(PROMPT)
Reproduce each record exactly, leaving nothing out.

(Collected data)
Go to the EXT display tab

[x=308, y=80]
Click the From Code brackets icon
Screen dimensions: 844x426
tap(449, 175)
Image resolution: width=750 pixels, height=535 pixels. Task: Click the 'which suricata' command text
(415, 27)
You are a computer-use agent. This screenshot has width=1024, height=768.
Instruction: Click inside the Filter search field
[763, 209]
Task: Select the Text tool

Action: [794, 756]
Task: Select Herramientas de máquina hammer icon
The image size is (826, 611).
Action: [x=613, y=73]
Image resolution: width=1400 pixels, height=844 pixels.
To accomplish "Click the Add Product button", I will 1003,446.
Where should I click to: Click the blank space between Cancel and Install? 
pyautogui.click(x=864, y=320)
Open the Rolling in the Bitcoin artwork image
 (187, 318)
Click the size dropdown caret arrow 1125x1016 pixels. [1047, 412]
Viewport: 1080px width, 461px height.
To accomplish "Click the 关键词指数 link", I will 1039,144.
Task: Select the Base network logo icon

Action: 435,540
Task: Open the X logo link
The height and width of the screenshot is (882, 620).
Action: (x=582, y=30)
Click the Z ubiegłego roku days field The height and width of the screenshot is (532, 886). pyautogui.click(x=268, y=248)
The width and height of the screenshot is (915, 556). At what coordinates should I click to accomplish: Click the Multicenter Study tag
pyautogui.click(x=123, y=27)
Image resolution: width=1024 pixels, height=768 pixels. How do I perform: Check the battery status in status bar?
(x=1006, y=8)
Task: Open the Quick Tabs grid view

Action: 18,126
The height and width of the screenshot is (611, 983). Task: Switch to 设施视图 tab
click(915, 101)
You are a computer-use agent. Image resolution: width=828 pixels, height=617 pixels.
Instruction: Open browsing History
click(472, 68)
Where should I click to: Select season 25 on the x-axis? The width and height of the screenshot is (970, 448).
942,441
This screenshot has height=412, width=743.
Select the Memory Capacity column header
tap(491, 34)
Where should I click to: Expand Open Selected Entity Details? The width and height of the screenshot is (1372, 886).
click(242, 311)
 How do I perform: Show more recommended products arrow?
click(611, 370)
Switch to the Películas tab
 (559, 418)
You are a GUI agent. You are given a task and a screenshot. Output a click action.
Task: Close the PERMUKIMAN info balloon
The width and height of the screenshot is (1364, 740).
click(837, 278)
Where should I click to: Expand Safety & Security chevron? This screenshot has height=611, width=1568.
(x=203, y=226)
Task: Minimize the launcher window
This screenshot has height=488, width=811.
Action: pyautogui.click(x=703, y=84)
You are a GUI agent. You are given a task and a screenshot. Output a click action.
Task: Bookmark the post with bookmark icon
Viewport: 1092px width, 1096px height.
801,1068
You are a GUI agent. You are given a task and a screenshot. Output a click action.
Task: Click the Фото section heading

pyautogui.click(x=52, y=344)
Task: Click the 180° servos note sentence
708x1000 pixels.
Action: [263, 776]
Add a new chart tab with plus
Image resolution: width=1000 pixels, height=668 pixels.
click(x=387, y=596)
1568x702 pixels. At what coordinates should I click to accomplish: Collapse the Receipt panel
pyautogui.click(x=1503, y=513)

(WRITTEN SOLUTION)
Go to the EXT display tab

[x=308, y=80]
Click the From Code brackets icon
Screen dimensions: 844x426
tap(449, 175)
Image resolution: width=750 pixels, height=535 pixels. Task: Click the 'which suricata' command text
(415, 27)
You are a computer-use agent. This screenshot has width=1024, height=768.
Instruction: Click inside the Filter search field
[763, 209]
Task: Select the Text tool

Action: [794, 756]
Task: Select Herramientas de máquina hammer icon
The image size is (826, 611).
Action: [x=613, y=73]
Image resolution: width=1400 pixels, height=844 pixels.
To accomplish "Click the Add Product button", I will 1003,446.
Where should I click to: Click the blank space between Cancel and Install? 
pyautogui.click(x=864, y=320)
Open the Rolling in the Bitcoin artwork image
 (187, 318)
Click the size dropdown caret arrow 1125x1016 pixels. [1047, 412]
Viewport: 1080px width, 461px height.
To accomplish "Click the 关键词指数 link", I will 1039,144.
Task: Select the Base network logo icon

Action: 435,540
Task: Open the X logo link
The height and width of the screenshot is (882, 620).
Action: (x=582, y=30)
Click the Z ubiegłego roku days field The height and width of the screenshot is (532, 886). pyautogui.click(x=268, y=248)
The width and height of the screenshot is (915, 556). At what coordinates should I click to accomplish: Click the Multicenter Study tag
pyautogui.click(x=123, y=27)
Image resolution: width=1024 pixels, height=768 pixels. How do I perform: Check the battery status in status bar?
(x=1006, y=8)
Task: Open the Quick Tabs grid view

Action: 18,126
The height and width of the screenshot is (611, 983). Task: Switch to 设施视图 tab
click(915, 101)
You are a computer-use agent. Image resolution: width=828 pixels, height=617 pixels.
Instruction: Open browsing History
click(472, 68)
Where should I click to: Select season 25 on the x-axis? The width and height of the screenshot is (970, 448).
942,441
This screenshot has height=412, width=743.
Select the Memory Capacity column header
tap(491, 34)
Where should I click to: Expand Open Selected Entity Details? The width and height of the screenshot is (1372, 886).
click(242, 311)
 How do I perform: Show more recommended products arrow?
click(611, 370)
Switch to the Películas tab
 (559, 418)
You are a GUI agent. You are given a task and a screenshot. Output a click action.
Task: Close the PERMUKIMAN info balloon
The width and height of the screenshot is (1364, 740).
click(837, 278)
Where should I click to: Expand Safety & Security chevron? This screenshot has height=611, width=1568.
(x=203, y=226)
Task: Minimize the launcher window
This screenshot has height=488, width=811.
Action: pyautogui.click(x=703, y=84)
You are a GUI agent. You are given a task and a screenshot. Output a click action.
Task: Bookmark the post with bookmark icon
Viewport: 1092px width, 1096px height.
801,1068
You are a GUI agent. You are given a task and a screenshot. Output a click action.
Task: Click the Фото section heading

pyautogui.click(x=52, y=344)
Task: Click the 180° servos note sentence
708x1000 pixels.
Action: [263, 776]
Add a new chart tab with plus
Image resolution: width=1000 pixels, height=668 pixels.
click(x=387, y=596)
1568x702 pixels. At what coordinates should I click to accomplish: Collapse the Receipt panel
pyautogui.click(x=1503, y=513)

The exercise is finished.